同試験には、日本国内の7つの医療機関から計62名、16種類のがんの患者さんが参加した。主要評価項目である奏効割合は56.5%であり、16種類のがんのうち13種類 (食道がん、大腸がん、唾液腺がん、子宮体がん、子宮頸がん、胆道がん、卵巣がん、小腸がん、尿路上皮がん、胃がん、悪性黒色腫、パジェット病、前立腺がん)で有意ながんの縮小が認めらた。副次評価項目である無増悪生存期間中央値は5.7か月、全生存期間の中央値は14.6か月、奏効期間の中央値は7.3か月であった。


(画像はリリースより)

一方の安全性に関して、頻度の多かった副作用は、悪心(58%)、食欲不振(53%)、倦怠感(40%)、貧血(39%)等であった。エンハーツの注意すべき副作用である間質性肺炎は16名(26%)に見られ、そのうち11名が間質性肺炎により治療を中止したが、死亡に至る重篤なものはなかった。

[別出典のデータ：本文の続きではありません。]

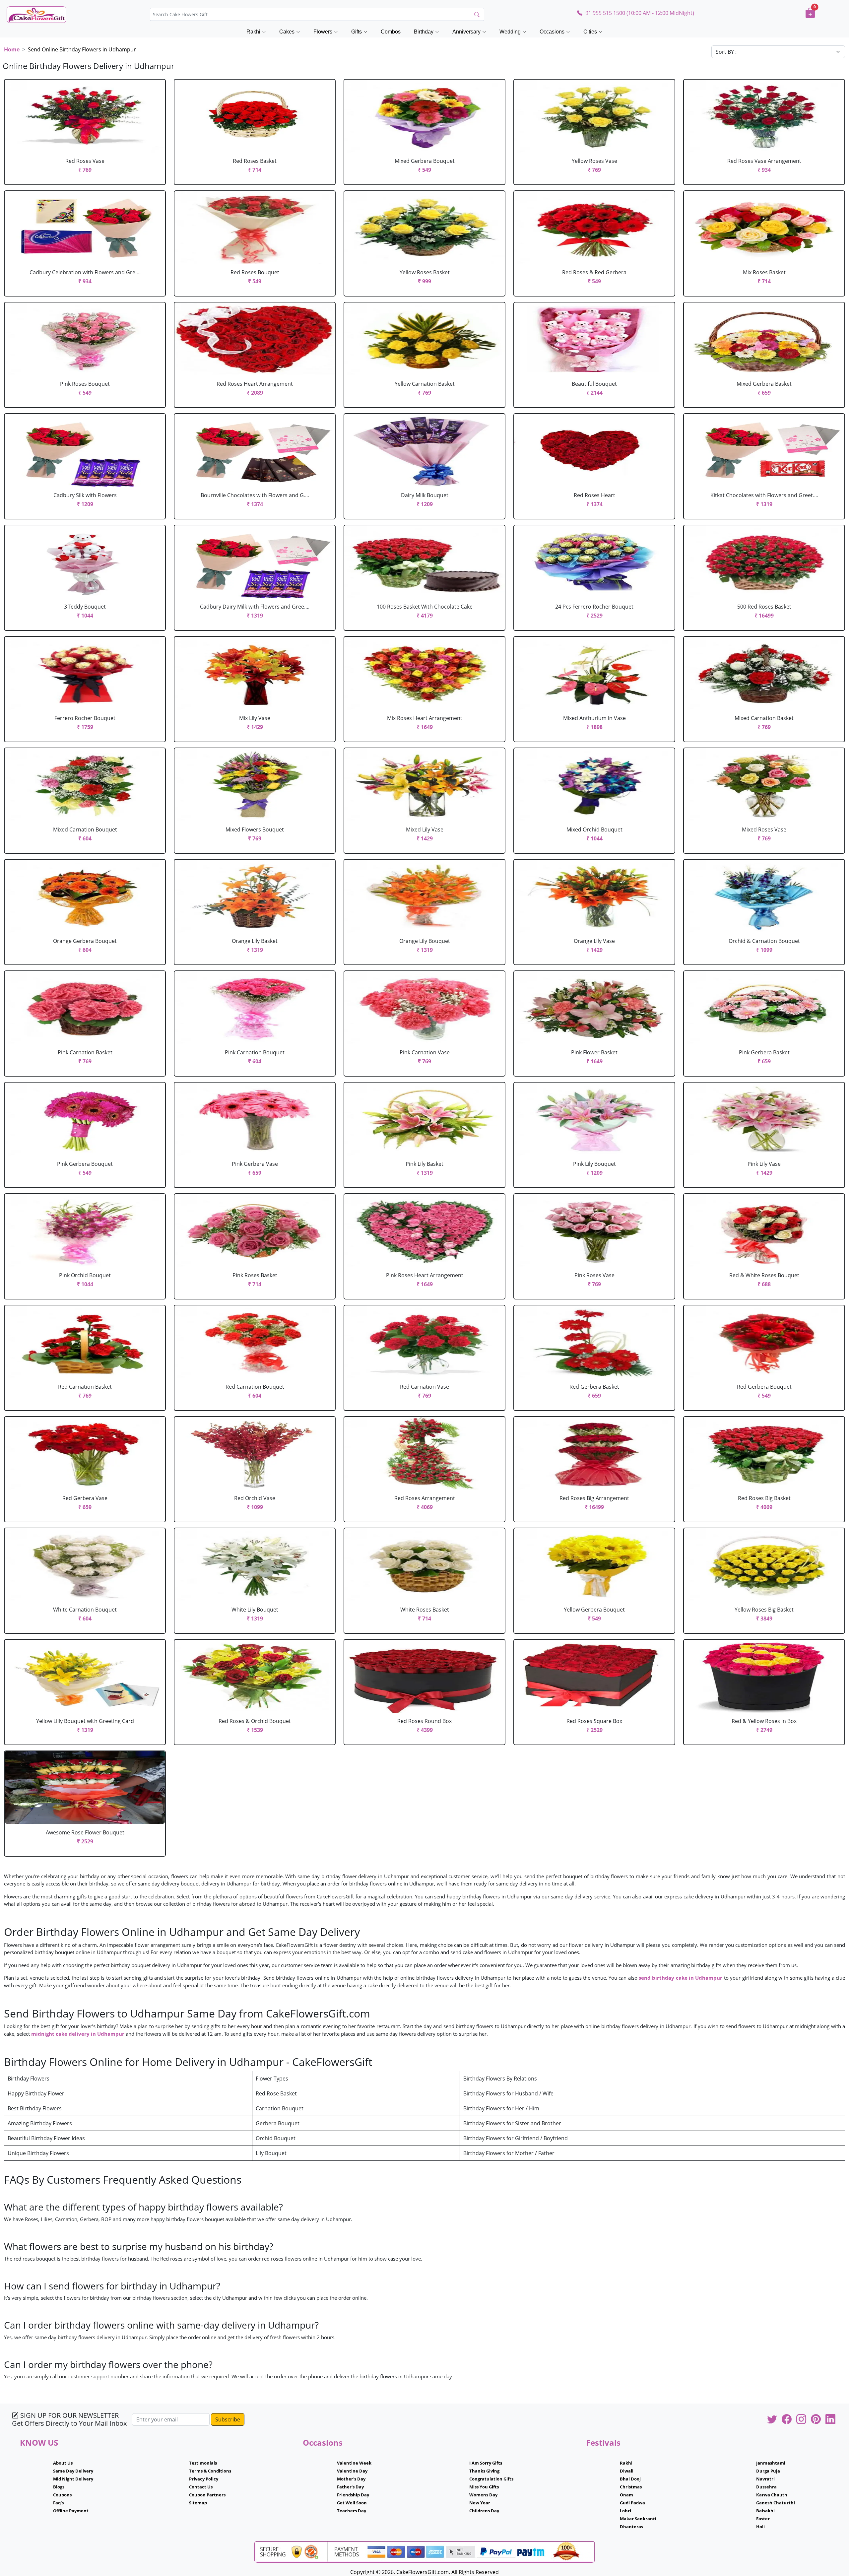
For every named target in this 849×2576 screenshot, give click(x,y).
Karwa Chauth (771, 2495)
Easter (763, 2519)
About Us (63, 2463)
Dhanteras (631, 2527)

以上の結果から、がんの組織採取が困難な場合でも、より低侵襲なリキッドバイオプシー解析によって、エンハーツの効果が期待できる固形がん患者さんを見出すことができる可能性が示唆された。

なお同研究の成果は、海外科学雑誌「Journal of Clinical Oncology」に2024年8月1日付け(米国東部時間)で掲載されている。